§ **What needs to be done**
What is needed is an exact copy of every line from the one with "Screen dimensions: 800x414" to the end of the entries below, without the pictures.

>>>>

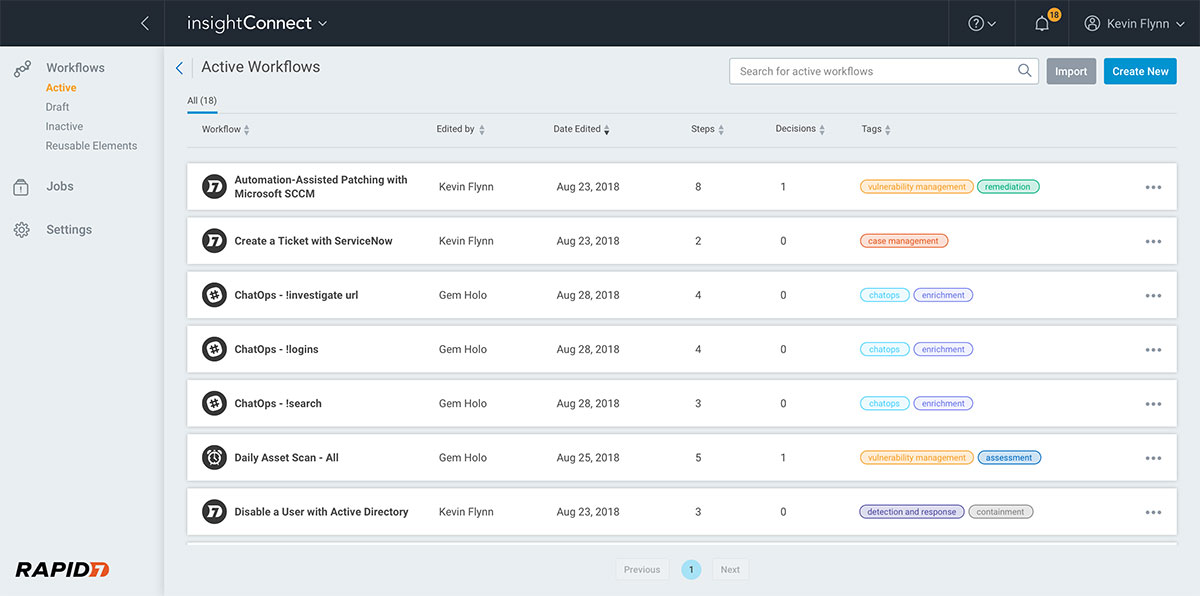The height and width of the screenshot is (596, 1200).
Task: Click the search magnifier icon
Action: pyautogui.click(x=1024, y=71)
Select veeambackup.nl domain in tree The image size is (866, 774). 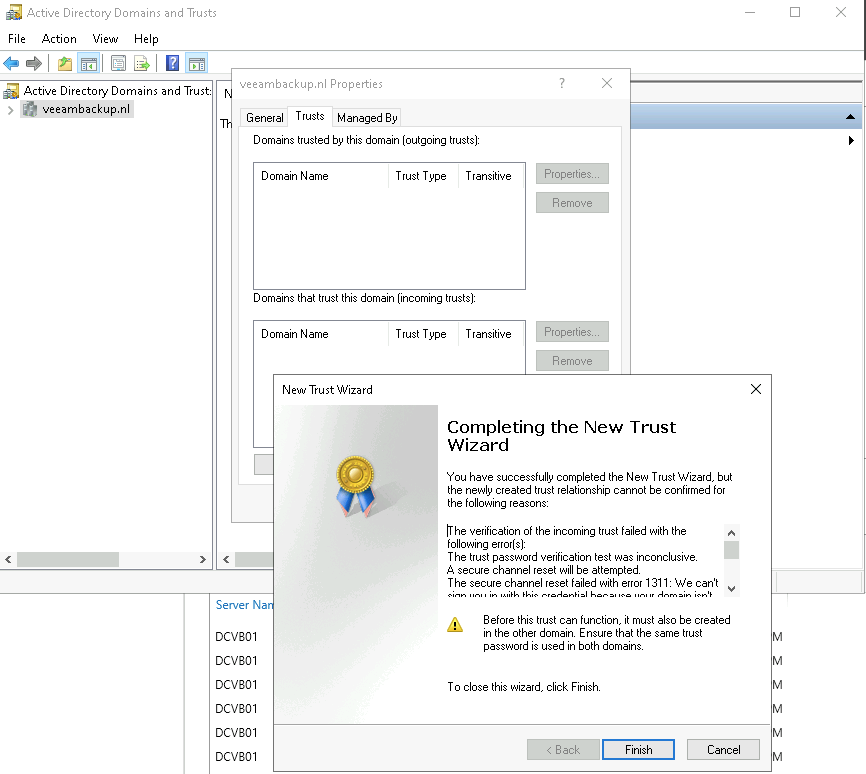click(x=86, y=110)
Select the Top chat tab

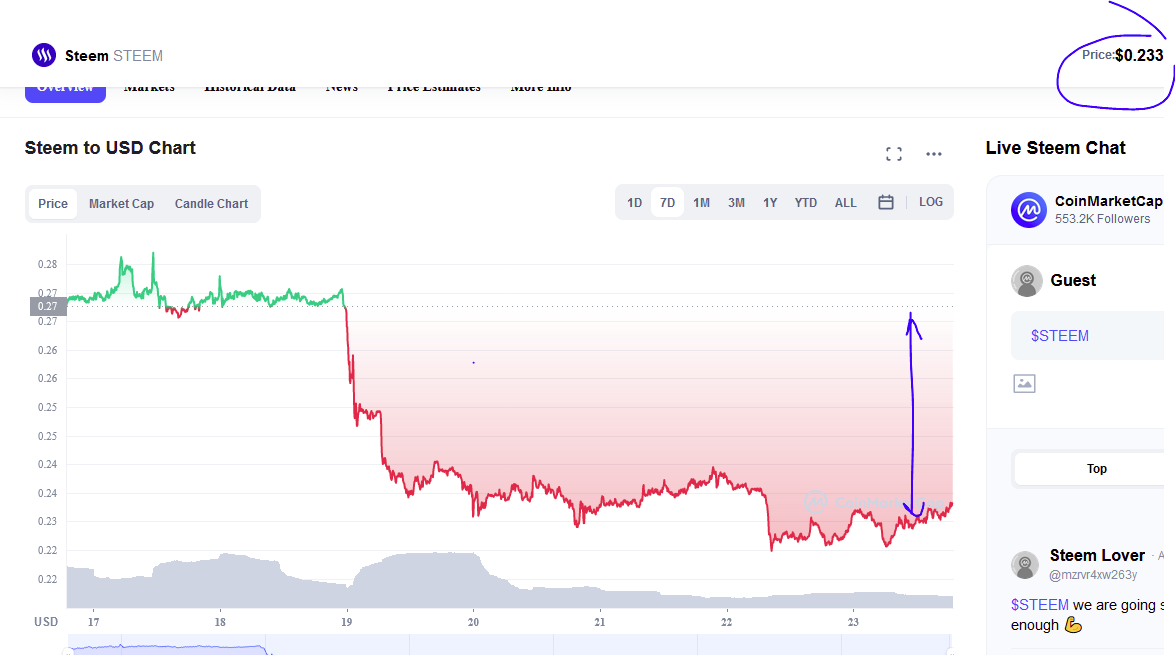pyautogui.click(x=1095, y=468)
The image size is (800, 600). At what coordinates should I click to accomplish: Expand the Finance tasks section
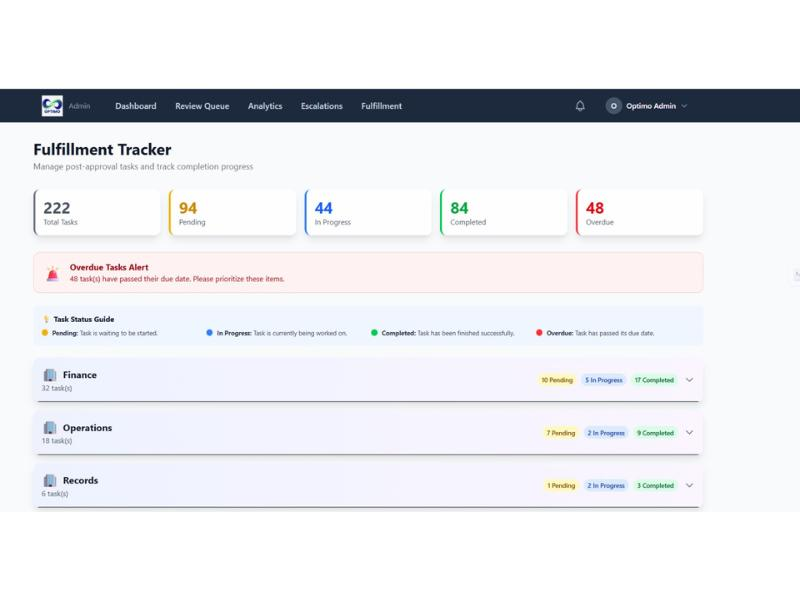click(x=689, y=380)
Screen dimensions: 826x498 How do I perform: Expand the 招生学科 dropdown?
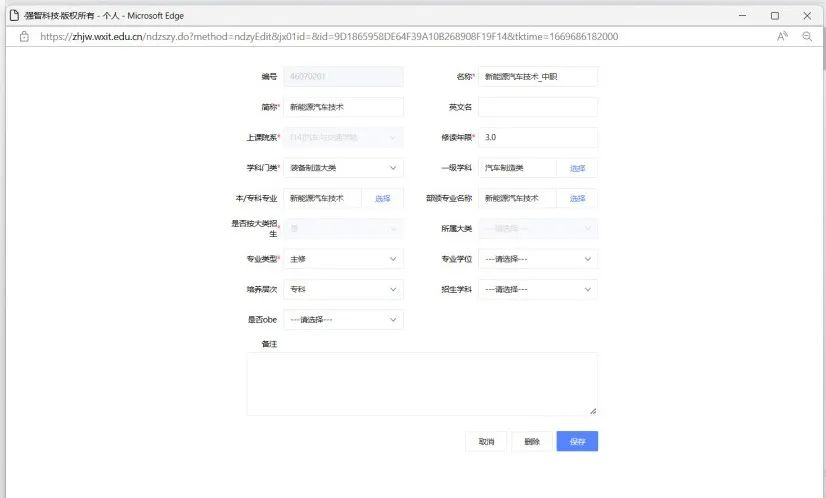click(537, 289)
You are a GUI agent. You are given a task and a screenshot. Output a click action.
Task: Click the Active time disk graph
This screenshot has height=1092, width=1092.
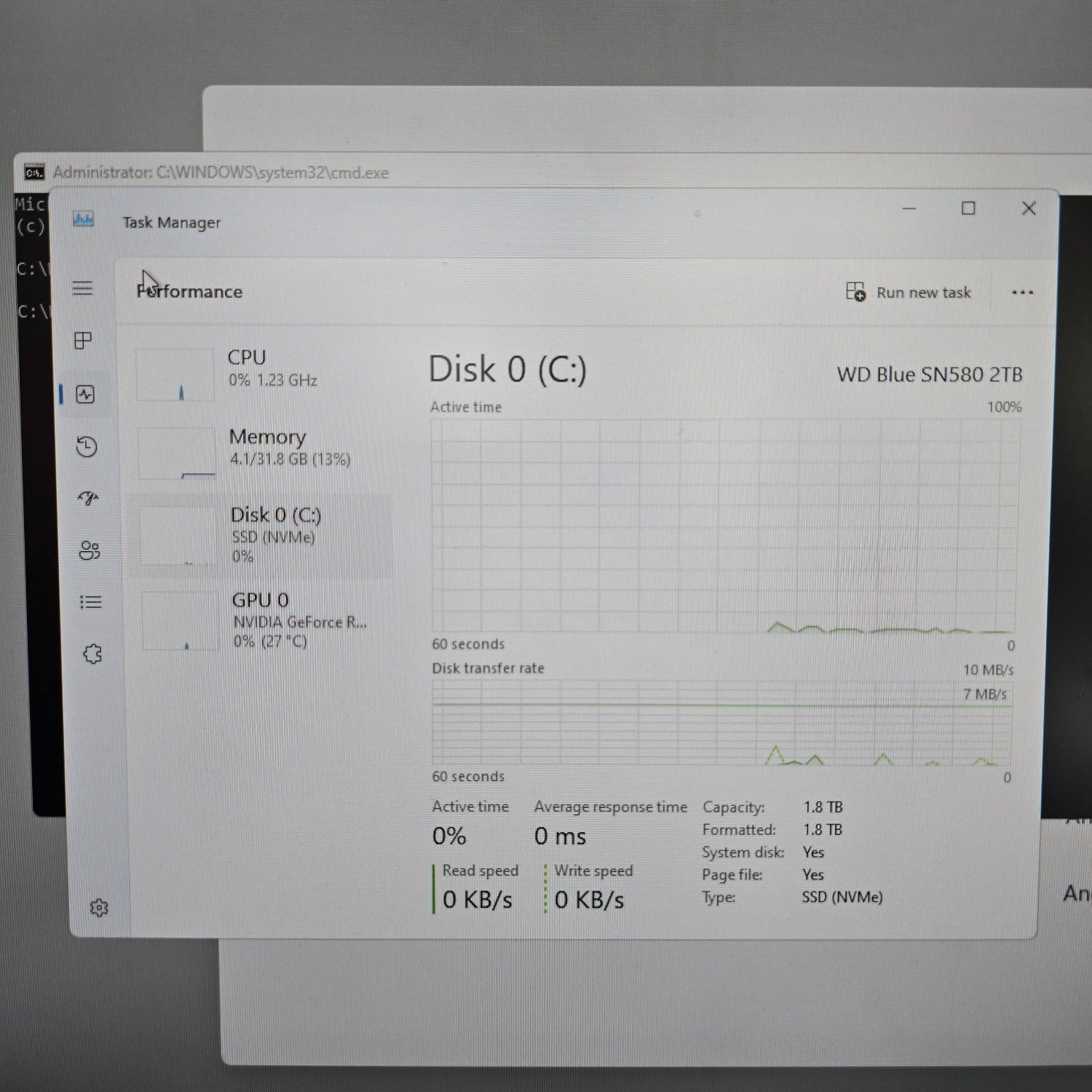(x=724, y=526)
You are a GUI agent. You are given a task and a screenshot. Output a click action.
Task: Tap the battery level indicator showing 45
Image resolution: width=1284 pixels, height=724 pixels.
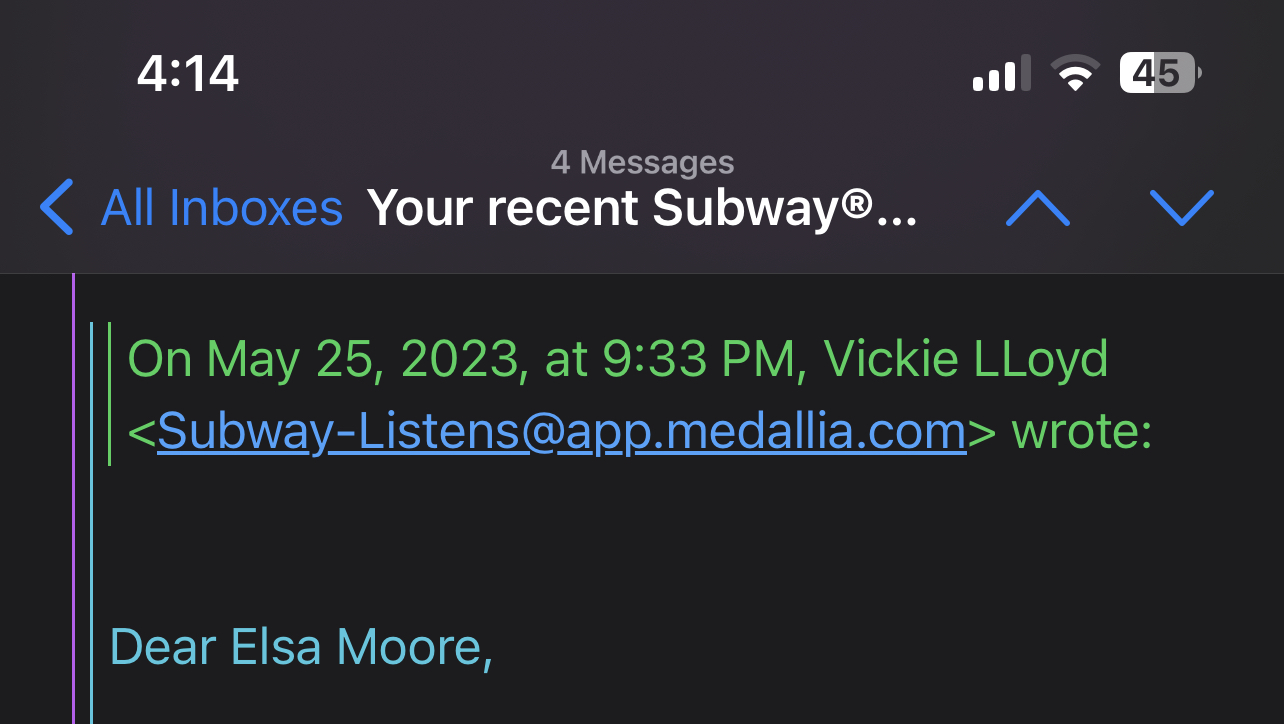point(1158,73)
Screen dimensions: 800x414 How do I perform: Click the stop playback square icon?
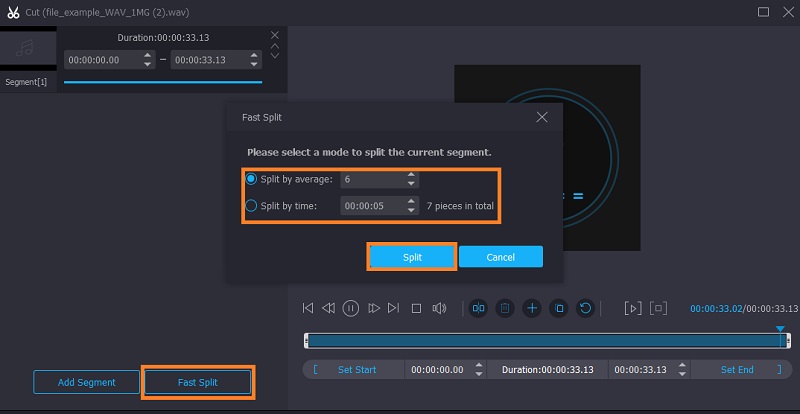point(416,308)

<<<<

§ **Exercise output**
Screen dimensions: 800x414 How do I perform: Click the stop playback square icon?
point(416,308)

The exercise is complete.